# ordered the s&w body guard



## CHUMM BUCKET (Jul 2, 2008)

well i ordered me a new s&w body guard semi auto yesterday. anybody have one? i havent shot one yet but it feels a heck of alot more comfortable than the ruger lcp and some of the other compact 380`s. i wish they would come without the laser but oh well.


----------



## user207 (Oct 1, 2007)

I have sold a few of them. For a pocket gun, I like it. I personally don't care for the laser.

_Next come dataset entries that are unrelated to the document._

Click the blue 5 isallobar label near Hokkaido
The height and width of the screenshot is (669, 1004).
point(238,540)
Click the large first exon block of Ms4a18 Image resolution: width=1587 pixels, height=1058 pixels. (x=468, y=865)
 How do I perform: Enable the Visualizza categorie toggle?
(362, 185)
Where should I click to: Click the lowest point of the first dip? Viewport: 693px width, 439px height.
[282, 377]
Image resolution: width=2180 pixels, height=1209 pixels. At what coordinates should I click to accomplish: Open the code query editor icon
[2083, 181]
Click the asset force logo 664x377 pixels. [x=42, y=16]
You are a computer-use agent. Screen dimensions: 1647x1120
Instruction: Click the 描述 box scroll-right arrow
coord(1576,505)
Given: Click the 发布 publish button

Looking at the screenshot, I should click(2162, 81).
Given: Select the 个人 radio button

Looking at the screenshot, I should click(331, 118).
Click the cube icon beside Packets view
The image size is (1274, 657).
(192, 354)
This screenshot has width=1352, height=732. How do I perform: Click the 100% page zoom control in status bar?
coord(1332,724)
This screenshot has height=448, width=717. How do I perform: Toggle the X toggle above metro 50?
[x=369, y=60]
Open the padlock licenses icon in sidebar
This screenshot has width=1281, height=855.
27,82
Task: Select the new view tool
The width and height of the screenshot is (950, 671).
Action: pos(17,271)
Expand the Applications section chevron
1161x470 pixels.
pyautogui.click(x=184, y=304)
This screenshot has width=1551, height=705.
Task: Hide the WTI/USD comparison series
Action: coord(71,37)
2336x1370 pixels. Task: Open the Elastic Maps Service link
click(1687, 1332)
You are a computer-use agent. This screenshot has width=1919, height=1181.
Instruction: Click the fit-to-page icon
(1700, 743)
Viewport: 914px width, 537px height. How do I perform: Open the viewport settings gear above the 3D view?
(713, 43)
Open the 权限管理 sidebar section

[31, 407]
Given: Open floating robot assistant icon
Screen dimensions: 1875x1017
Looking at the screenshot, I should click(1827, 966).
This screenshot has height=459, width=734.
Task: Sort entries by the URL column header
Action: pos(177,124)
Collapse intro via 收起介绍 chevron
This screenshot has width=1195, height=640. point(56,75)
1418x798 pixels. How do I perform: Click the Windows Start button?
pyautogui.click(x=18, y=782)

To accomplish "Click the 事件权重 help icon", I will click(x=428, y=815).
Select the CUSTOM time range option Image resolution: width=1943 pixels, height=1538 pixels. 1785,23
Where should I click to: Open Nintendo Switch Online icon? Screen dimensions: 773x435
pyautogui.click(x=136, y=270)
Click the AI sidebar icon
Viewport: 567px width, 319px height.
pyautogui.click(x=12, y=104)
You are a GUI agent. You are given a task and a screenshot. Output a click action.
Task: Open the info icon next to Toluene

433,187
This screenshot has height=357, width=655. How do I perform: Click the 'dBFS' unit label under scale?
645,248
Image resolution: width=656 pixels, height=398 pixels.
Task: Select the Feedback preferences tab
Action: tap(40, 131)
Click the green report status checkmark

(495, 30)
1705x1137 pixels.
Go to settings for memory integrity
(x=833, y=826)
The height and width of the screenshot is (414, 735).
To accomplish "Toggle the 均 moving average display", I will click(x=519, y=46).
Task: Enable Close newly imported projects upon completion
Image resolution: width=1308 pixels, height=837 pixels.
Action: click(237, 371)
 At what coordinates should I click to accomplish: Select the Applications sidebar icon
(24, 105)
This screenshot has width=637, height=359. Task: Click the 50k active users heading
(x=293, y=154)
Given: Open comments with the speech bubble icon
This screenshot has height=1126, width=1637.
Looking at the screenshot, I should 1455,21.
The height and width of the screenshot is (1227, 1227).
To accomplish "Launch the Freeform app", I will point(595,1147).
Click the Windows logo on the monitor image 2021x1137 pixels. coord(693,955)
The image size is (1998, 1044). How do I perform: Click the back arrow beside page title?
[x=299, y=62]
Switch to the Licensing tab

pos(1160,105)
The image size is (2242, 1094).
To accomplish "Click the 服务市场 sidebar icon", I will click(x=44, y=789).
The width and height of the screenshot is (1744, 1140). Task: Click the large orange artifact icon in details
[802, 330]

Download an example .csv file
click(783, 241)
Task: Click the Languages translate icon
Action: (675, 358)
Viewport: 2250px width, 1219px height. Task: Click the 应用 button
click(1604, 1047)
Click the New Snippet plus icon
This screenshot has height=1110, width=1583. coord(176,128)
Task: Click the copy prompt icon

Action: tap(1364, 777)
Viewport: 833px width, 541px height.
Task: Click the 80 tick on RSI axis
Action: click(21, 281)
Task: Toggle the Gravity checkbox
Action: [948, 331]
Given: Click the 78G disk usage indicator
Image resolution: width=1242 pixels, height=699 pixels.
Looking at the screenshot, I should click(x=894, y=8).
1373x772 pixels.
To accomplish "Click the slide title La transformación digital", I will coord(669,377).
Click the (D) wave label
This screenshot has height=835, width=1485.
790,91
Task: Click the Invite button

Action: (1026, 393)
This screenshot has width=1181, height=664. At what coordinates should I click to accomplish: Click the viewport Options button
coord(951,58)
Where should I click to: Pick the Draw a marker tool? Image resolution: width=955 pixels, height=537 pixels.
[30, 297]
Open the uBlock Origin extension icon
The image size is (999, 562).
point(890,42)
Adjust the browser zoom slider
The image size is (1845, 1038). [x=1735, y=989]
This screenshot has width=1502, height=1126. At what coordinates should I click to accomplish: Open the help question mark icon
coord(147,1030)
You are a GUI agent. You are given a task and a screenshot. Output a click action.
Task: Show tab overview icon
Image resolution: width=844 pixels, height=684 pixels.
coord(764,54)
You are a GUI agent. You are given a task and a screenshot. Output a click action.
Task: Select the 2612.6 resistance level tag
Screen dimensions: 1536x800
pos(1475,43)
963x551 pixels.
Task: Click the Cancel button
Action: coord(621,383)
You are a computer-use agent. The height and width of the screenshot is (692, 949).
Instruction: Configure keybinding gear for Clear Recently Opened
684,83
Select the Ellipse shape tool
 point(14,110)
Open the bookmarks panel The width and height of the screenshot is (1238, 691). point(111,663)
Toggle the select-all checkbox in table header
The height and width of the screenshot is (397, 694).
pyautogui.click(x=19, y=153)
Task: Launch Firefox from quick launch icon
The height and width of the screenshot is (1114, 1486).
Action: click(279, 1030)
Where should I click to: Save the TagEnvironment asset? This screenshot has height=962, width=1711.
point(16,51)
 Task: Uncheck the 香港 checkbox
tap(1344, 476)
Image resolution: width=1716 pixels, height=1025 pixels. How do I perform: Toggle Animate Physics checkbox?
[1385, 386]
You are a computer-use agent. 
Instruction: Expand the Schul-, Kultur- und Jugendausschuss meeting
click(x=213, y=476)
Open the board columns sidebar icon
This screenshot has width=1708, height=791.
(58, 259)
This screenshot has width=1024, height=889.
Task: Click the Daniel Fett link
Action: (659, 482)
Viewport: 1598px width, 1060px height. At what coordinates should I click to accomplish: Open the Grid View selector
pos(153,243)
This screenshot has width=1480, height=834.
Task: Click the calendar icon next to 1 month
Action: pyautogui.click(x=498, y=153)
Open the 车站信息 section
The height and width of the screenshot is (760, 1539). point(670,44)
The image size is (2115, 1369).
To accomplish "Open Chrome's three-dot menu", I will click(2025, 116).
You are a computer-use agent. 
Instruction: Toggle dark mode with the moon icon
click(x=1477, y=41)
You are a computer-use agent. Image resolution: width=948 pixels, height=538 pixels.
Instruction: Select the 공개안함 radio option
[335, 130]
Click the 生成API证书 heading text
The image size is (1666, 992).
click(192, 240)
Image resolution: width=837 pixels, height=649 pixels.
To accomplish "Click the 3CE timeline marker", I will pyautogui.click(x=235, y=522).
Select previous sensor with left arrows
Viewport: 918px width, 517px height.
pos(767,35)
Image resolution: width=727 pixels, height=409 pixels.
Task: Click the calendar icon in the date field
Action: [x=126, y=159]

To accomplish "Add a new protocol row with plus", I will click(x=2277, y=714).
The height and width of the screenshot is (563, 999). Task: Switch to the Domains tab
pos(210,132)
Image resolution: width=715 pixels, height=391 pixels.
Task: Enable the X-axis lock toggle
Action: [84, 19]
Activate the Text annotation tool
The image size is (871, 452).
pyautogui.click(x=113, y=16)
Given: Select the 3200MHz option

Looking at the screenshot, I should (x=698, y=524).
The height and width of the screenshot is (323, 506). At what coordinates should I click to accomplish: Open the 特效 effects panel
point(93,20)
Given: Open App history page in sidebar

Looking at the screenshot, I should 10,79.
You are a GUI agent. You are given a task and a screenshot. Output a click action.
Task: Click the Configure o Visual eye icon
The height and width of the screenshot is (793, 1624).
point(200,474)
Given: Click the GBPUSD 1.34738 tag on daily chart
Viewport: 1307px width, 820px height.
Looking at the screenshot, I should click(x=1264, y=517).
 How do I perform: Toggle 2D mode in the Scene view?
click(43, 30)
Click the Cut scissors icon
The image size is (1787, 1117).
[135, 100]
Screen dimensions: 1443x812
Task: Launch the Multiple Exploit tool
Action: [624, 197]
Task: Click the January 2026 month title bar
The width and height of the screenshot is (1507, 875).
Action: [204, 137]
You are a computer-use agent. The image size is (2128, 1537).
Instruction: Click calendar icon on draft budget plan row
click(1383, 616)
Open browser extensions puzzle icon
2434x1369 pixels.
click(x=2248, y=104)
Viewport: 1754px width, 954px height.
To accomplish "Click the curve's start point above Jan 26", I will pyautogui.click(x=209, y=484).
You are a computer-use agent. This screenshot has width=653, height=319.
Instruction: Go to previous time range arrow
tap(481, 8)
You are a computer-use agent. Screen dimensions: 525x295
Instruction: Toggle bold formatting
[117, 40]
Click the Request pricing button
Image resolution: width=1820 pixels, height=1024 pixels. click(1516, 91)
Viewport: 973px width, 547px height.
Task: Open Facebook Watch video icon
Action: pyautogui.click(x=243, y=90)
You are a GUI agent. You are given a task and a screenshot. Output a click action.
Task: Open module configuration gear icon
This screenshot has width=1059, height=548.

But overall, I think it is a okay handgun.


----------



## T-REX (Mar 1, 2011)

My wife has a .380!


----------



## CHUMM BUCKET (Jul 2, 2008)

*t-rex*



T-REX said:


> My wife has a .380!


 
i know she does. she pulled it on me the other night while you were at work. then she realized who i was and let me in the back door as usual.


----------



## T-REX (Mar 1, 2011)

Damn your lucky she won't even let me close to the back door she said it's to big !!!!


----------



## CHUMM BUCKET (Jul 2, 2008)

*yeah*



T-REX said:


> Damn your lucky she won't even let me close to the back door she said it's to big !!!!


 
and u fall for that excuse everytime don`t you.


----------